Arbeitsanweisungen:
(1) Erläutere in ein bis drei Sätzen, warum sich die USA und die Sowjetunion laut dem Text zur Neuordnung der arabischen Welt nach den beiden Weltkriegen als neue Weltmächte etablieren konnten.
(2) Schreibe den Text zur Neuordnung der arabischen Welt im Anschluss an seinen letzten Satz weiter.

Textblock:
Die Neuordnung der arabischen Welt nach dem Osmanischen Reich

Mit dem durch Engländer und Franzosen forcierten Zerfall des Osmanischen Reiches im Ersten Weltkrieg bekamen diese als neue Kolonialmächte freien Zugang in die Region und bemächtigten sich weiter Teile Arabiens und Nordafrikas, vom Oman bis Marokko. Als neuer Stützpunkt ihrer modernen Besatzungspolitik sollte später der in den Grenzen von Palästina neugeschaffene israelische Staat fungieren.

Nach den beiden Weltkriegen, die zu einem Paradigmenwechsel in der europäischen Architektur führten, begann angesichts der Machtverschiebungen eine neue Zeitrechnung in der globalen Weltordnung. Die kriegsgebeutelten europäischen Länder waren politisch so geschwächt, dass sich die USA und die Sowjetunion mit ihren neu entwickelten und getesteten Atomwaffen (Hiroshima / Nagasaki) als die neuen Weltmächte auf der Weltbühne etablierten. In den elitären Club stieg mit Beginn des 21. Jahrhunderts auch China mit seiner immensen Wirtschaftsmacht, seiner zunehmenden militärischen Stärke und seiner aggressiv auftretenden Außenpolitik auf.

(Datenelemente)
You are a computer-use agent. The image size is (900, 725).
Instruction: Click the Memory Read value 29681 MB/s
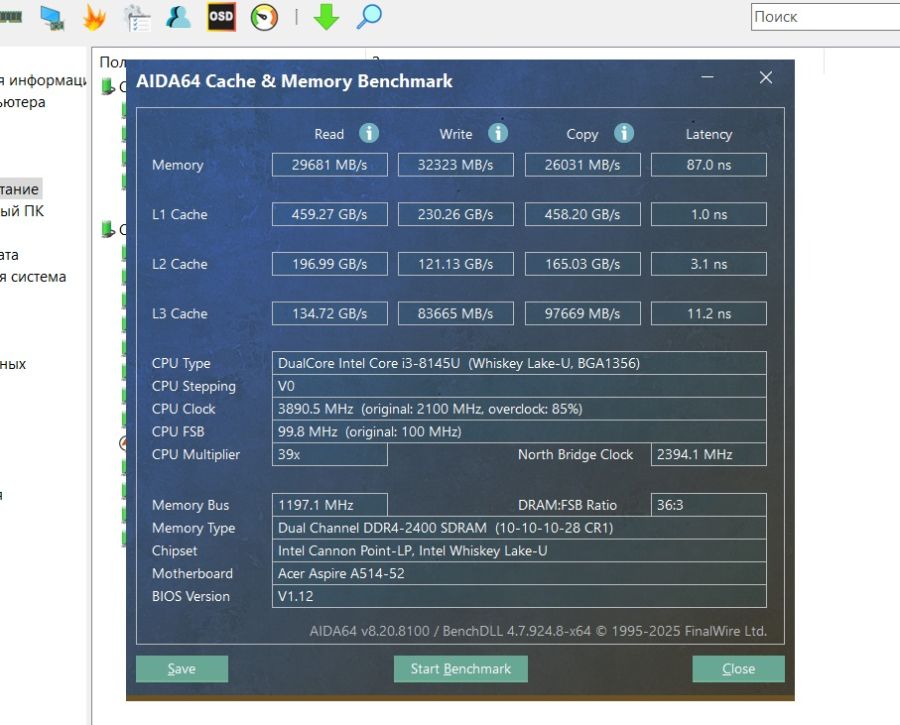[x=329, y=165]
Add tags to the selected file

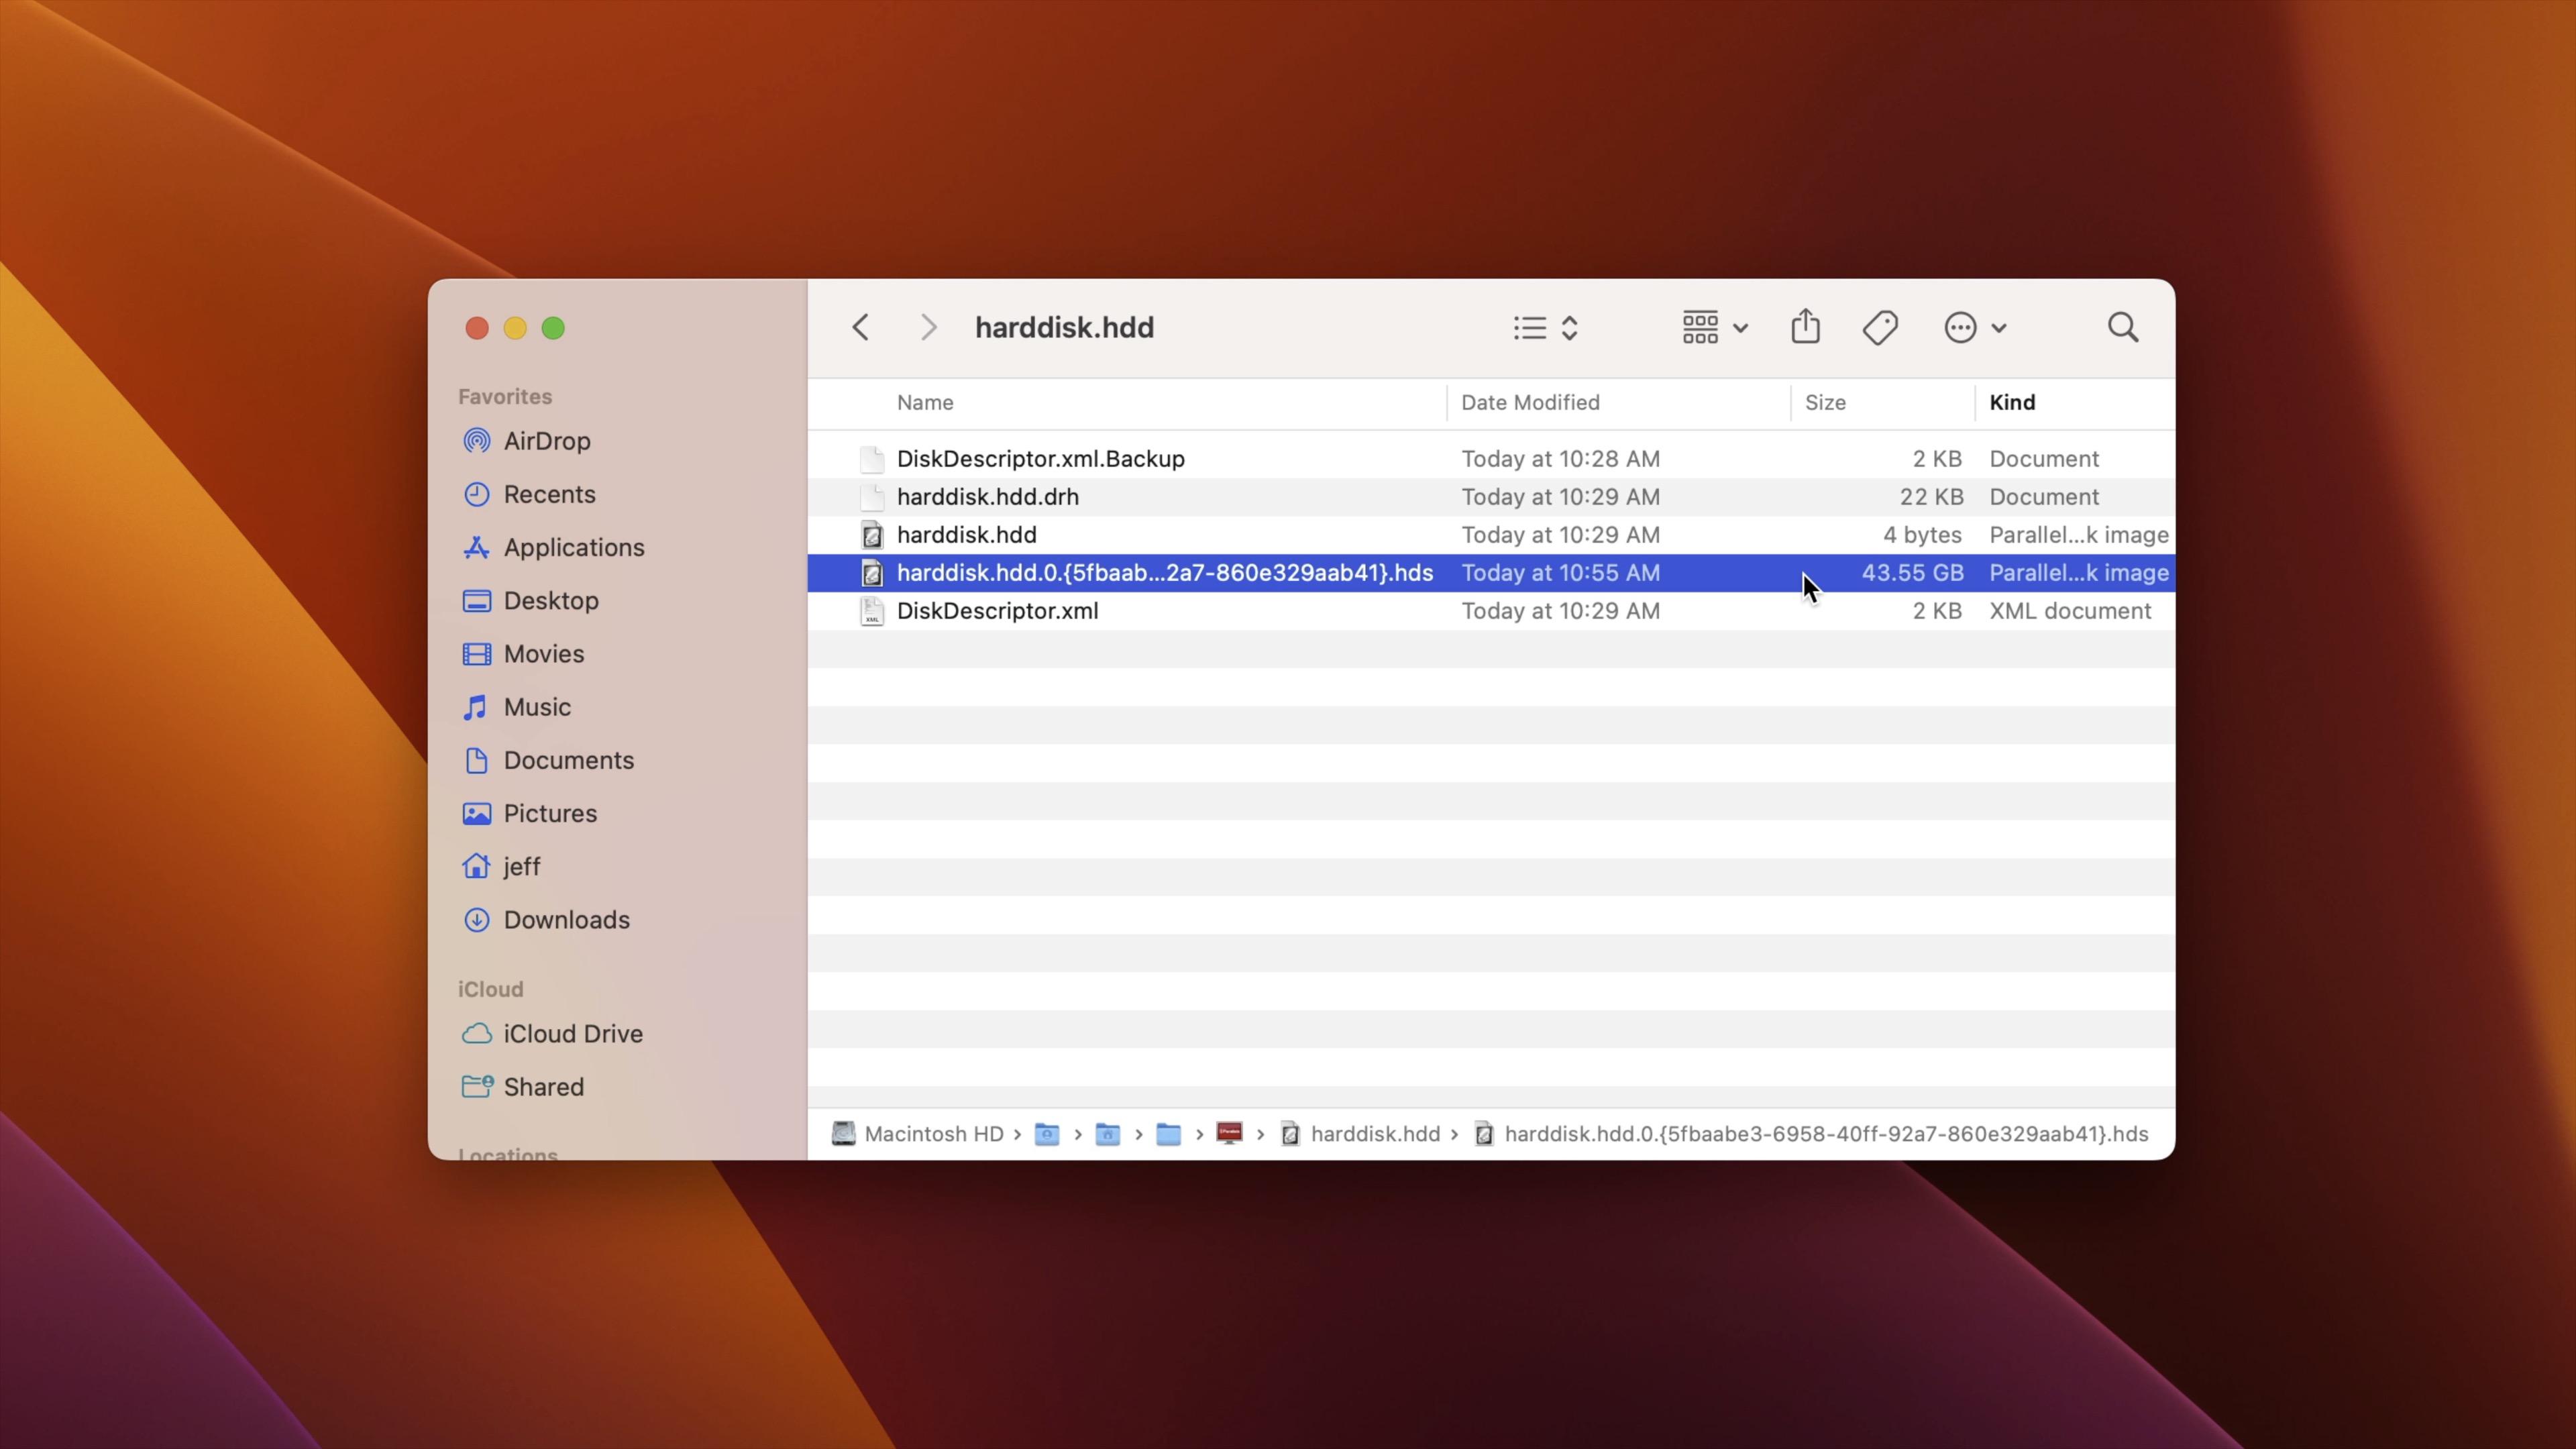(x=1880, y=327)
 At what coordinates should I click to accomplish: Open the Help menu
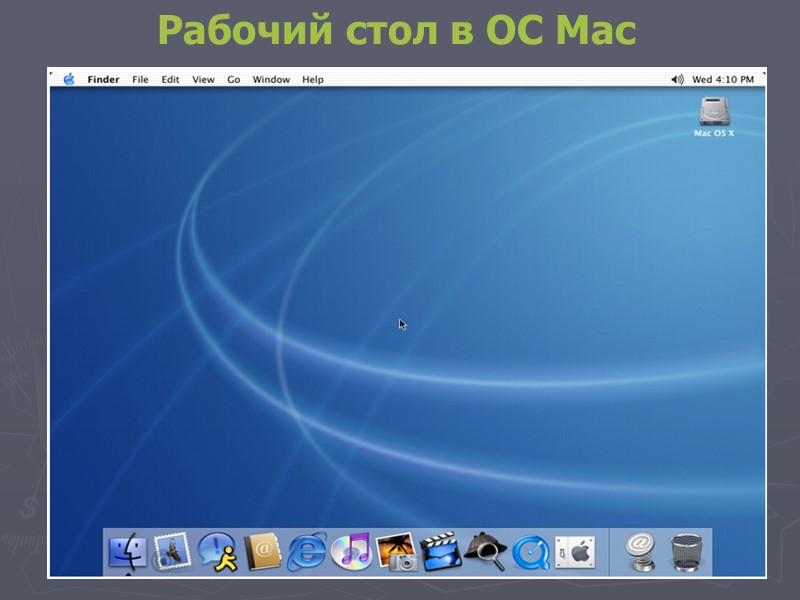(313, 78)
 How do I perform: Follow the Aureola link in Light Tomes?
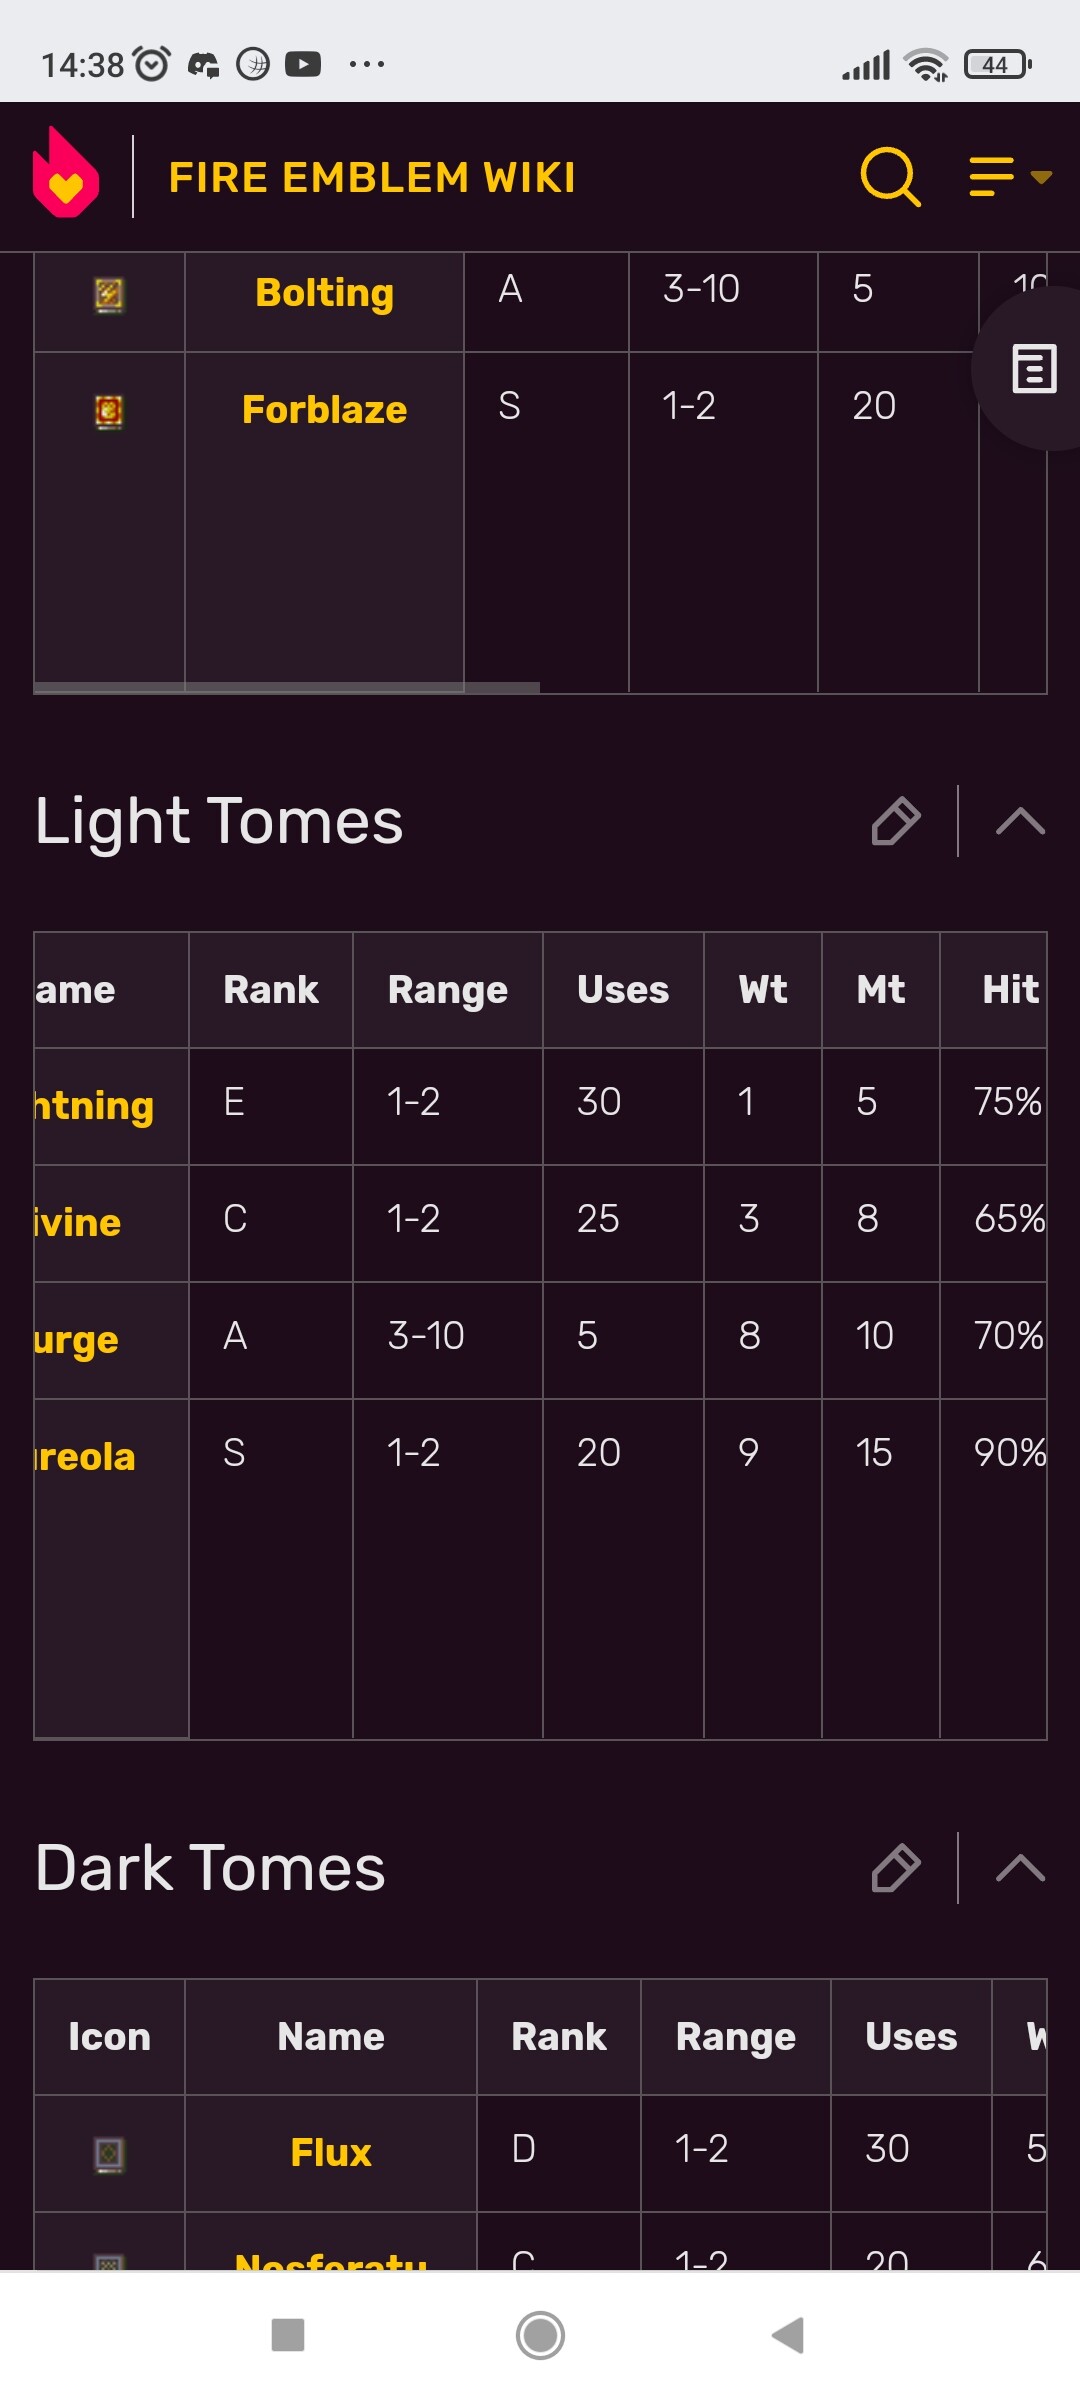[85, 1457]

Lösungen:
(1) Nach den beiden Weltkriegen waren die kriegsgebeutelten europäischen Länder politisch stark geschwächt. Dadurch konnten sich die USA und die Sowjetunion als die neuen Weltmächte auf der Weltbühne etablieren. Dabei stützten sie sich auf ihre neu entwickelten und getesteten Atomwaffen, für die der Text Hiroshima und Nagasaki nennt.

(2)
Der Machtkampf der USA mit ihren europäischen Verbündeten

Im Konkurrenzkampf um die Einflussgebiete vertrieben die USA mit ihrer politischen und militärischen Übermacht nach dem Kalten Krieg die europäischen Länder aus vielen Teilen Arabiens und Nordafrikas. Ferner versuchten auch die Russen als Nachfolger der zerfallenen Sowjetunion, in der Region durch Scheinideologien, Zweckbündnisse und Militärmacht eigene Interessen gegen die USA durchzusetzen.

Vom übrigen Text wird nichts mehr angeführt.